Kamu tidak sendirian! Bila Sobat Remaja atau orang di sekitar kamu menjadi korban beauty bullying dan membutuhkan pertolongan profesional, berikut beberapa lembaga yang dapat membantumu:
- Telepon Pelayanan Sosial Anak (TePSA): 1500 771, atau via Whatsapp 081238888002
- Yayasan Pulih: 021-78842580 atau via Whatsapp 08118436633 (pada jam kerja dan hari kerja
- Ikatan Psikolog Klinis Indonesia: https://covid19.ipkindonesia.or.id/ atau https://ipk.bz/covid19
Daftar Pustaka
Central for Digital Society. (2021).

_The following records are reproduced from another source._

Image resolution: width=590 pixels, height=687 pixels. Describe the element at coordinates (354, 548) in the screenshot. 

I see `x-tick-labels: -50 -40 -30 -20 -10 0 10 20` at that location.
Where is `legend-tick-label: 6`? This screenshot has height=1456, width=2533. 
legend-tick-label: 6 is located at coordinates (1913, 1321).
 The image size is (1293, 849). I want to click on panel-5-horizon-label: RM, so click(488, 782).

Teenager-Related Cyberbullying Case in Indonesia. FISIPOL UGM.
Digital 2022: Indonesia — DataReportal – Global Digital Insights. (2022). Retrieved 15 March 2022, from https://datareportal.com/reports/digital-2022-indonesia
Lestari, S., & Kurniawati, Y. (2020). Psikologi kecantikan. Beauty is pain & disorder. Malang: Edulitera.
The Cybersmile Foundation. (2021). Beauty Cyber Bullying – Expression Repression.